Consider nature. A seed needs an influx of energy to transform itself into a seedling. A pupa expends a great deal of energy to be transformed into a butterfly.
Resurrection implies death before there can be new life. The seed gives its life for the plant to emerge. The pupa gives its life for the butterfly to emerge. What are we prepared to give to allow God’s Kingdom to come, on earth, as it is in heaven?
Today we focus on Creation which includes us. The assessments made on the natural world’s health is not reassuring. Scientists are sounding warnings. Creation is under great stress due to human activity.
If there is something that needs urgent transformation then it is falsehood, sometimes motivated by a cancerous theology, that says that humans have inherited the earth to do with it as we please.
Unfortunately, this arrogance comes from a false interpretation of the Genesis-Creation-story and oft-quoted words; “…you are to have dominion over the fish of the sea and over the birds of the air and over every living thing that moves upon the earth.” (Gen 1:28b)

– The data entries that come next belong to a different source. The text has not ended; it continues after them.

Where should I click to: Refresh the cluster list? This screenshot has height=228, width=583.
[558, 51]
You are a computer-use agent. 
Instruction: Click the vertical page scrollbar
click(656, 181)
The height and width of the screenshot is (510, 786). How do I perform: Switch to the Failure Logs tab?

True that it’s a promise that we get to utilize the resources of Creation for our wellbeing. But the Genesis-story implies a responsibility for stewardship of Creation—not the right to abuse it.
Of all the creatures of the earth it is the human family that is harming it the most, often thanks to our unchecked need for mindless human consumption.
For some the idea of Global Warming is a turn-off so let’s not use those words. But let’s just look at the signs of Creation’s pain.
Whales are dying from tons of plastic waste that accumulates in their bodies thanks to the contamination of the oceans.
Millions of acres of forests are being lost for short term mass food production.
I have witnessed firsthand how acid rain from South Africa’s coal-fired electric power stations are affecting the plant life hundreds of miles away.
The ocean’s acidity is rising thanks to the fossil fuel addiction we have. The oceans are rising and warming as the glaciers melt. Species are disappearing at super-speed if measured by the ecological clock which sees changes happen in the span of a generation that usually took hundreds of thousands of years. Our pollinators are in deep crisis thanks to the chemicals we use.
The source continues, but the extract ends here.